Could you write out everything in the data from the line containing "Select the Rotate tool" down to the very end, leaving out the pictures?
------
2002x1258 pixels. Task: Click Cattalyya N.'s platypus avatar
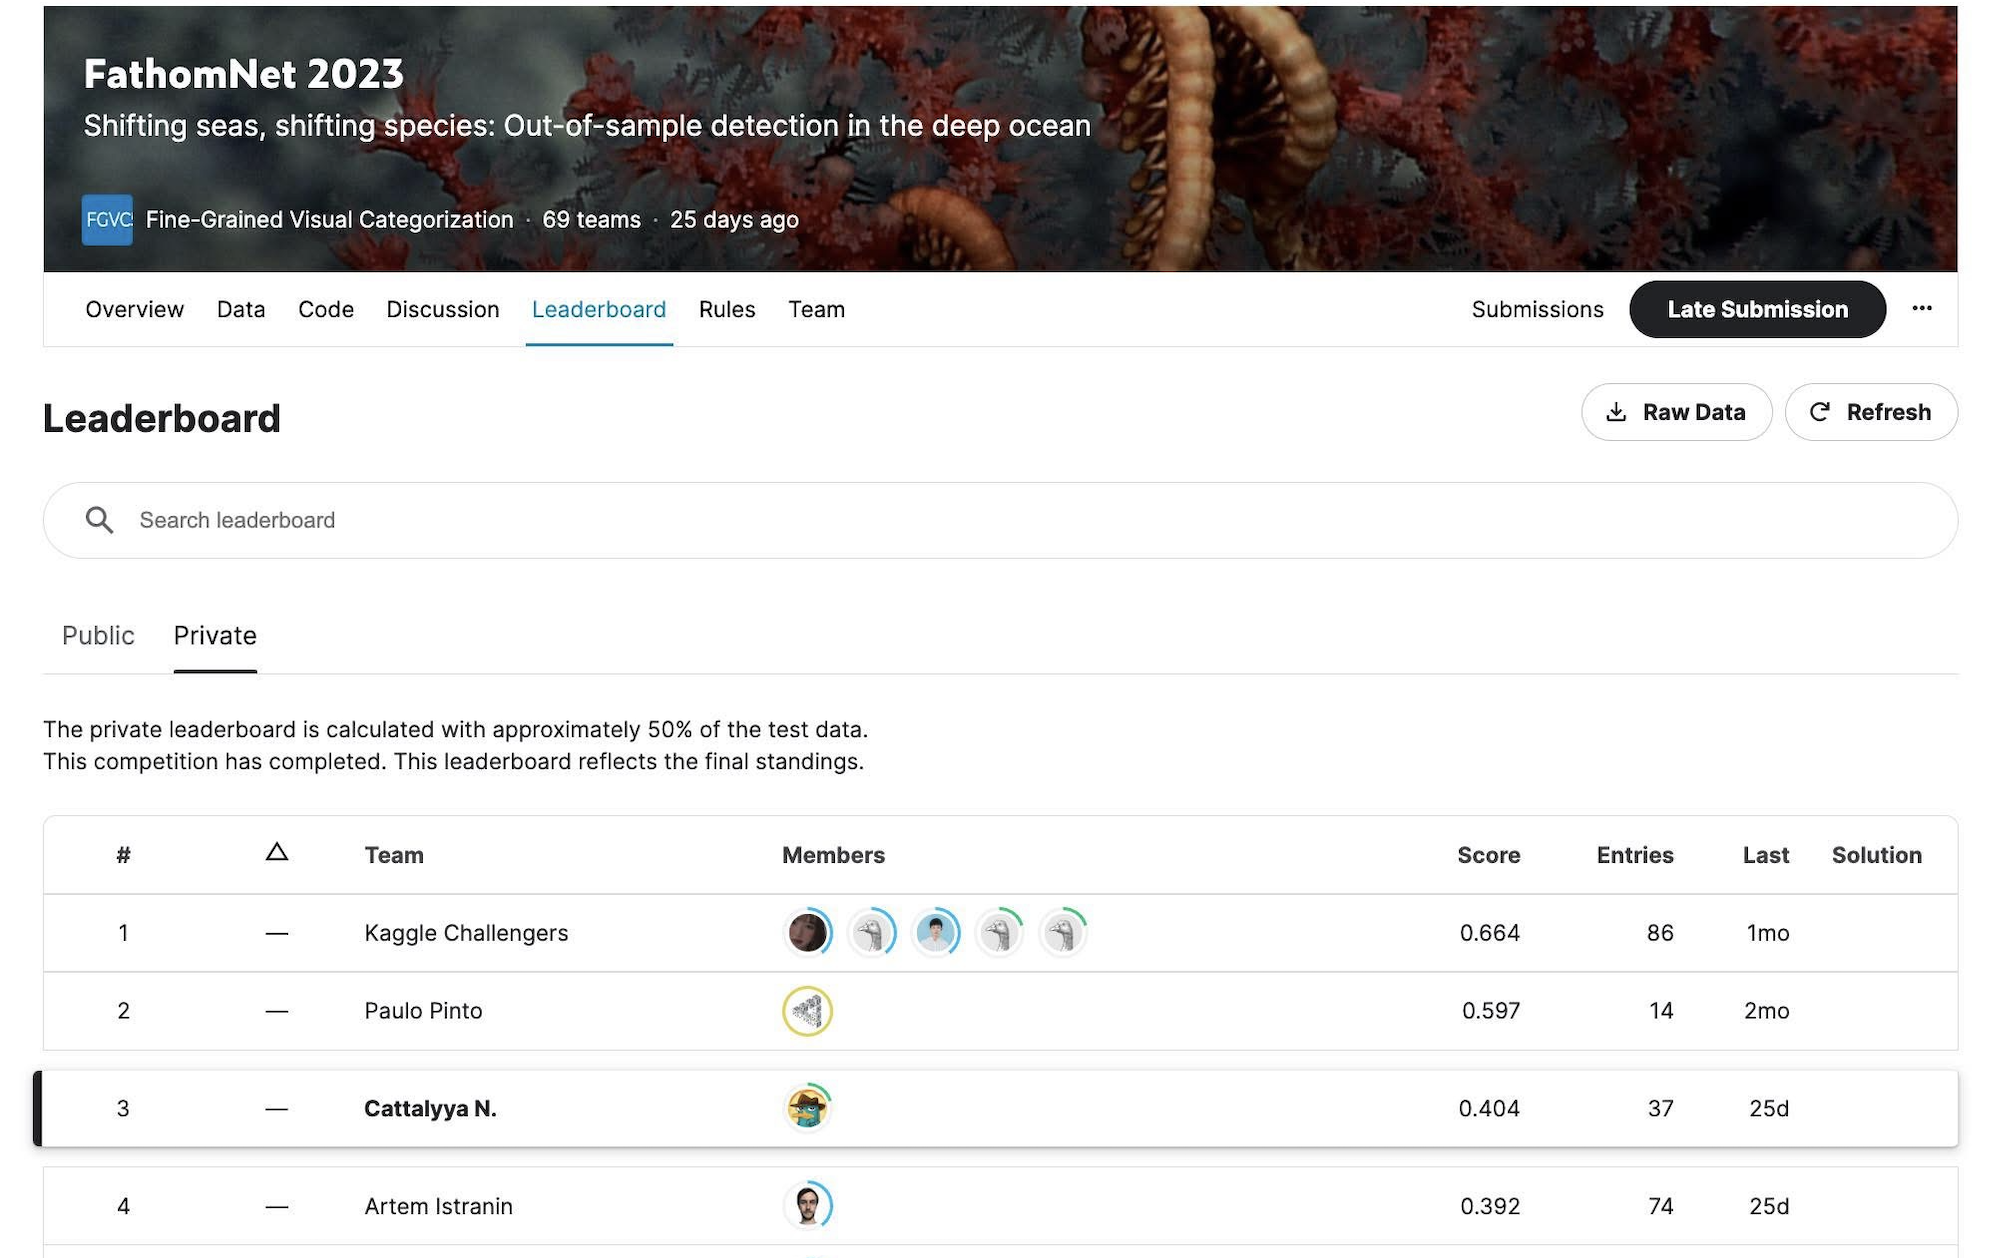point(807,1108)
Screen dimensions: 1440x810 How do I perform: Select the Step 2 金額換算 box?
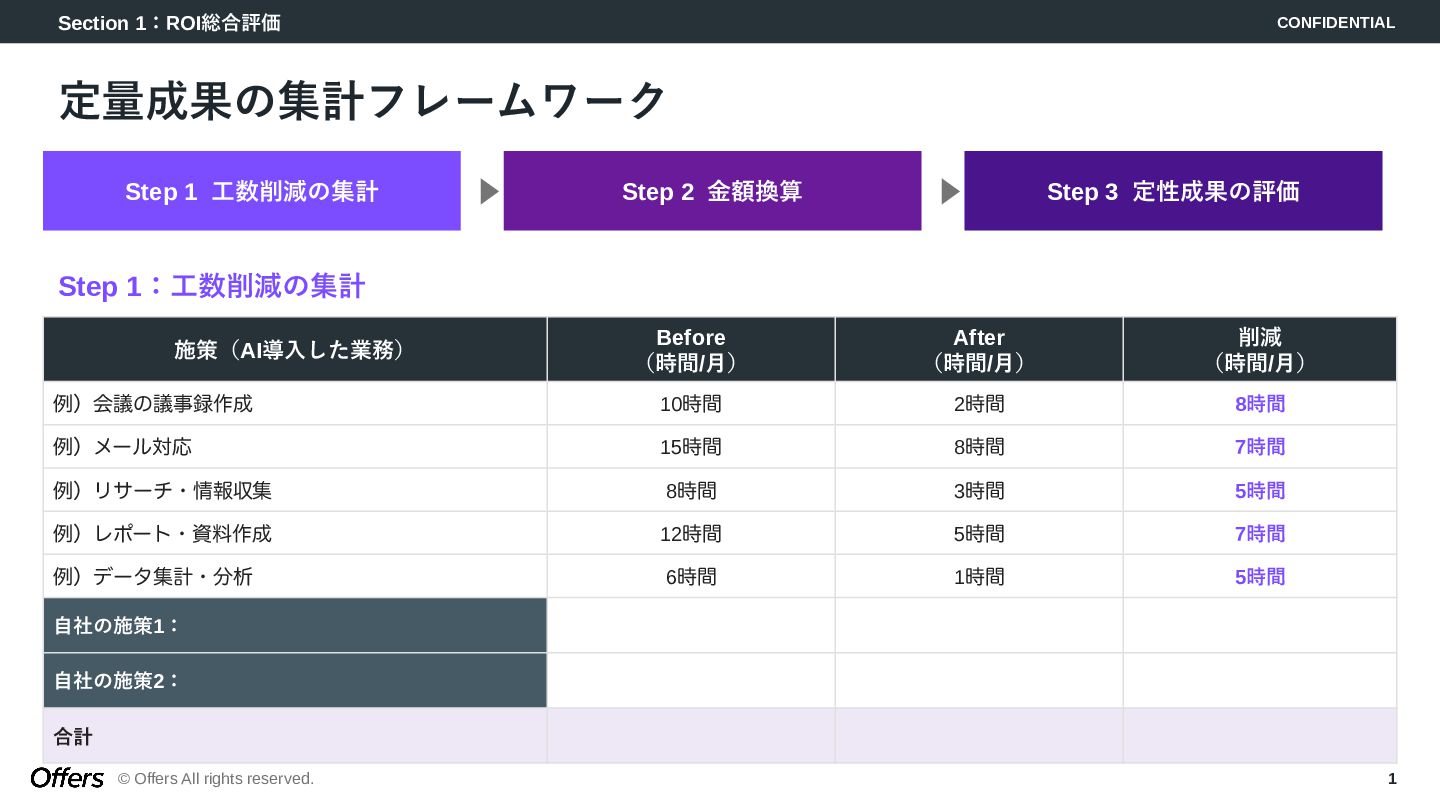pyautogui.click(x=712, y=191)
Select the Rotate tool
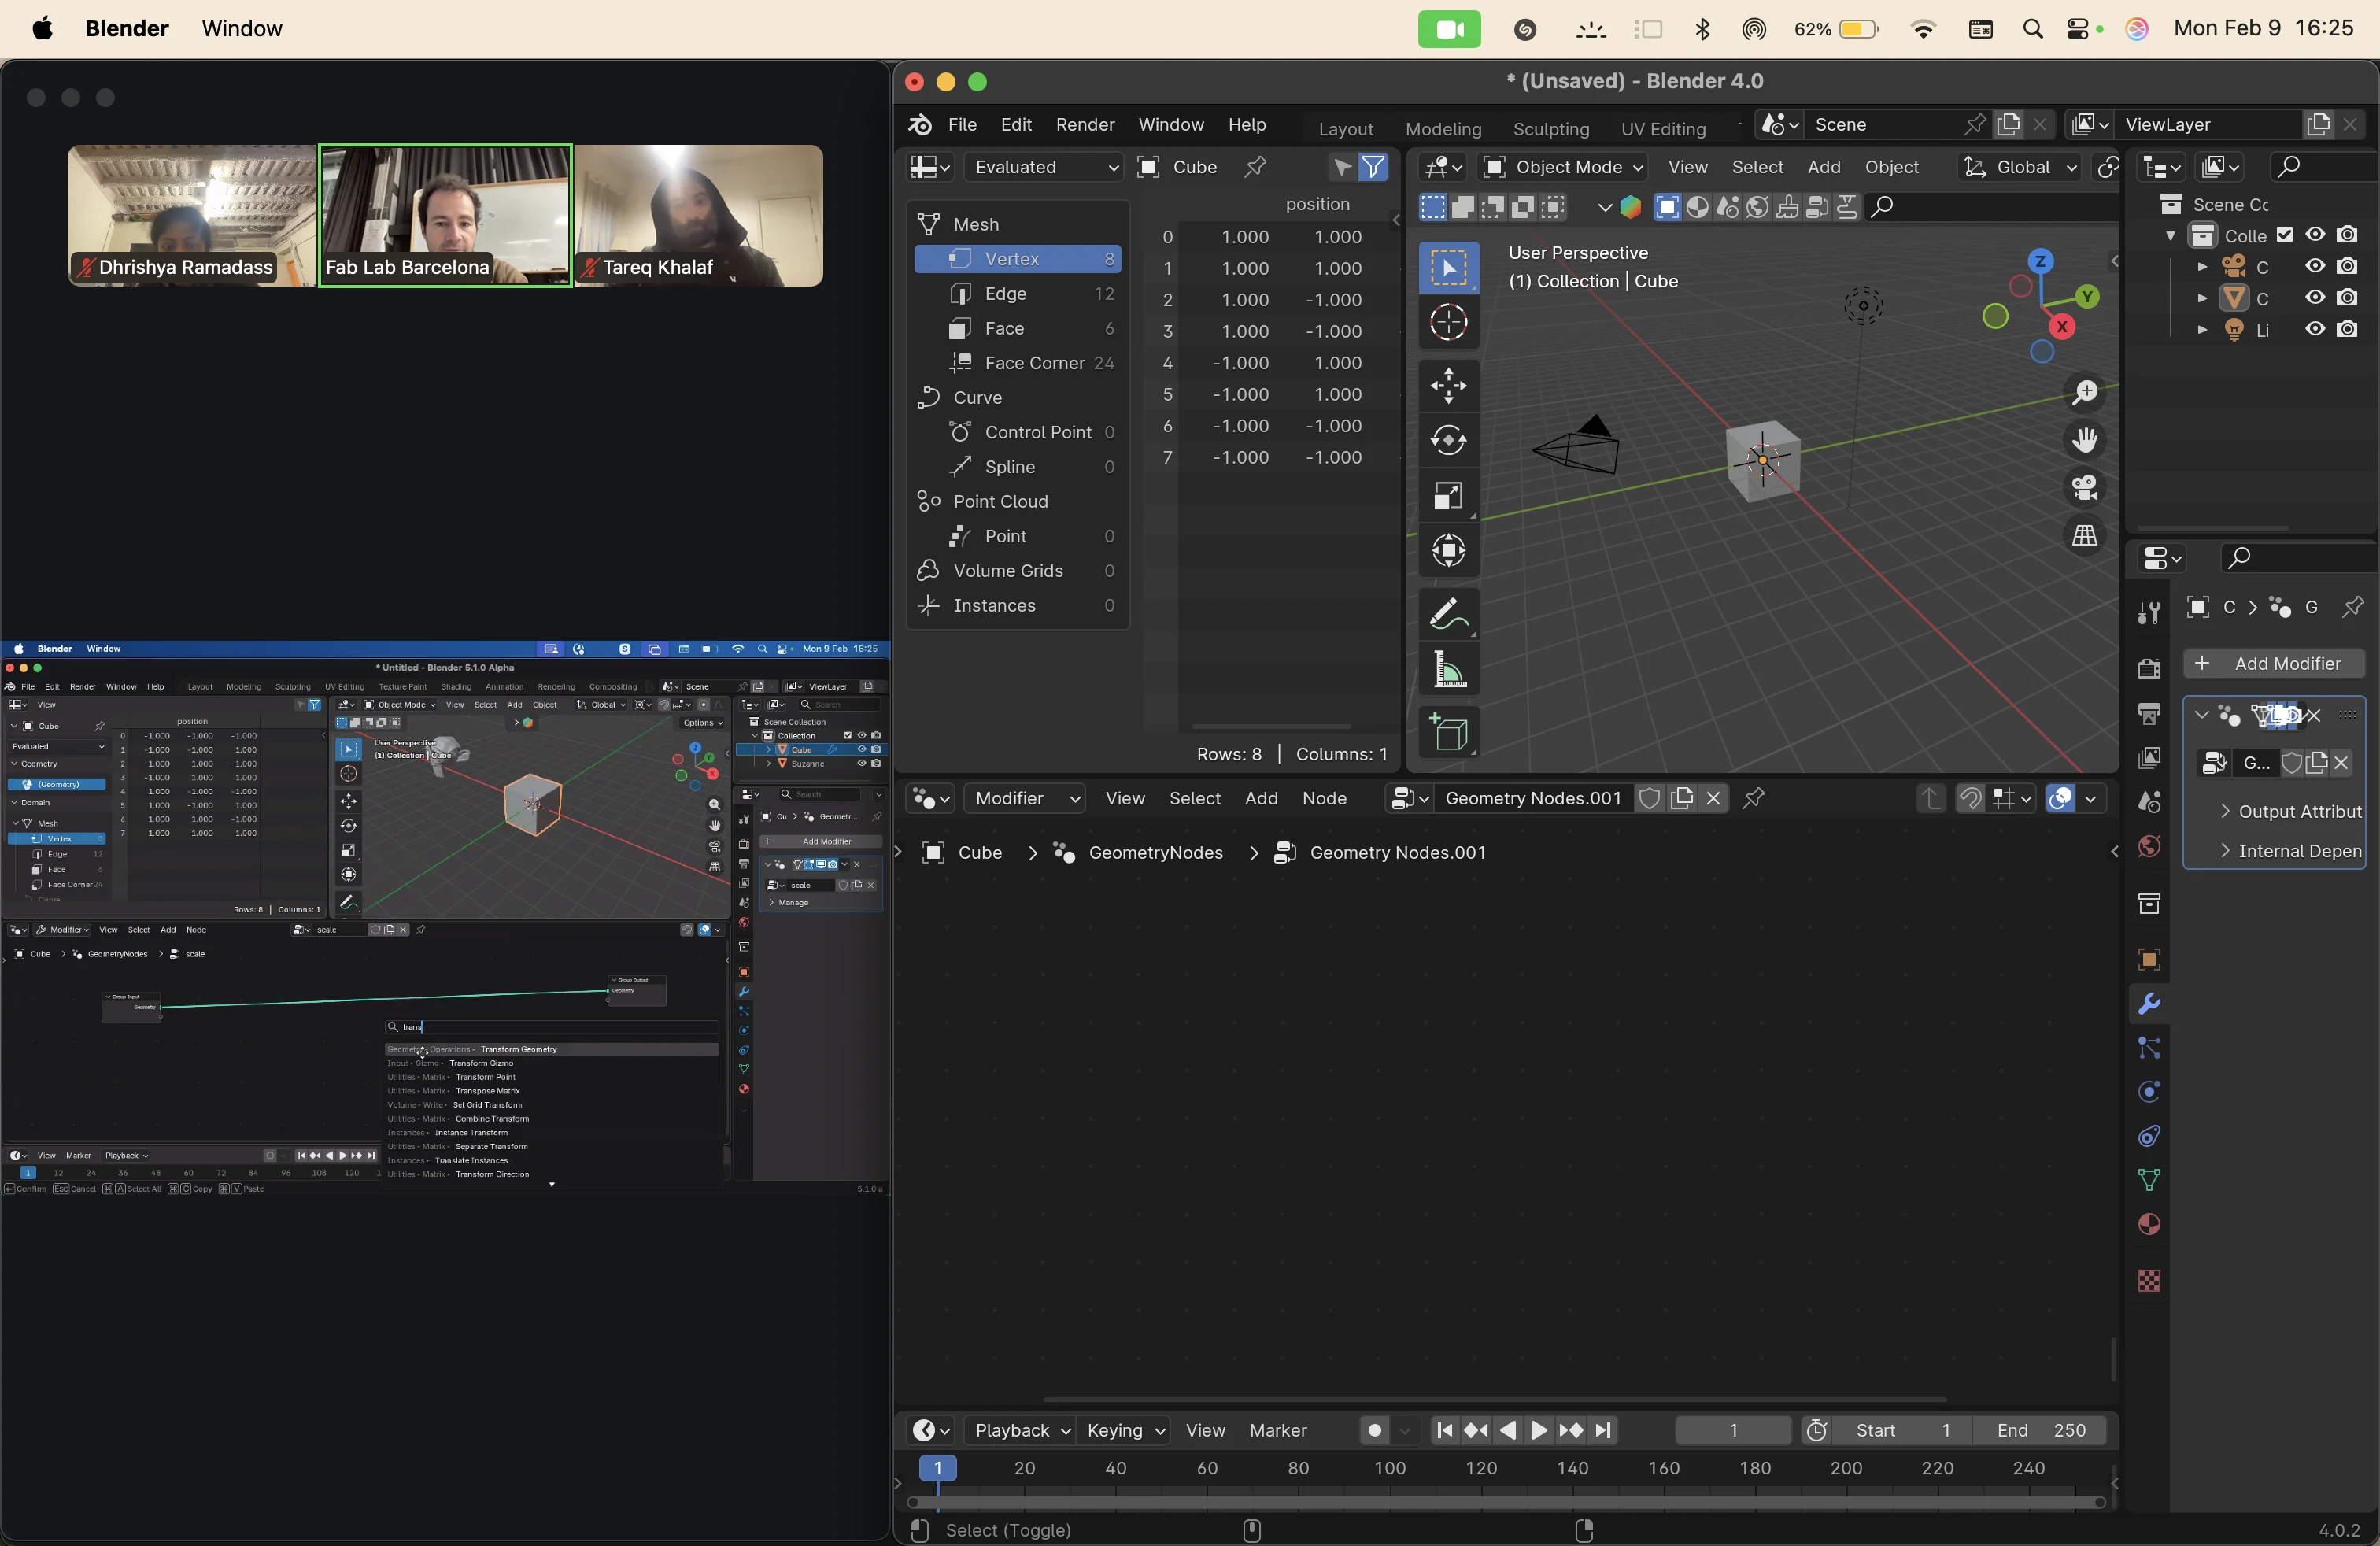This screenshot has height=1546, width=2380. tap(1448, 440)
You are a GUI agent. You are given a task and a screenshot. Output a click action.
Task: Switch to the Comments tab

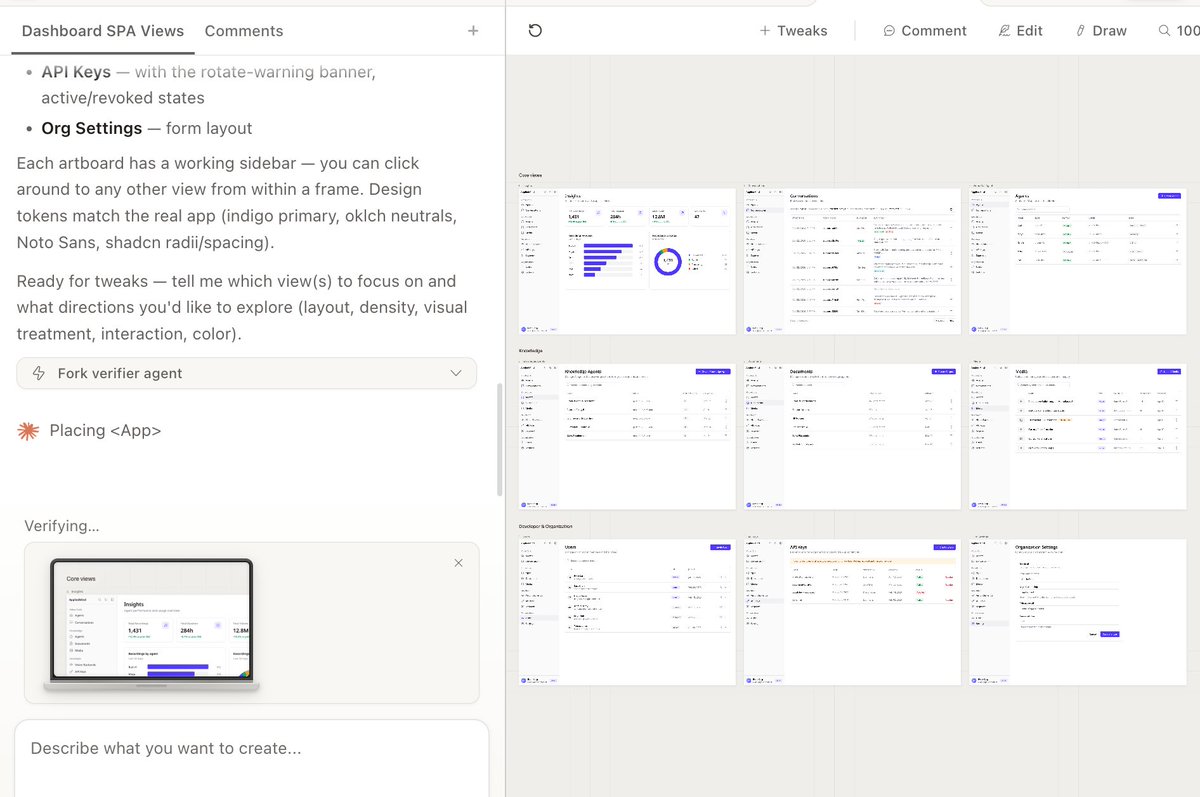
------
> **FULL ANSWER**:
Select the Rotate tool
This screenshot has height=1546, width=2380. tap(1448, 440)
You are a GUI agent. You are given a task and a screenshot. Output a click action.
Task: Switch to the Comments tab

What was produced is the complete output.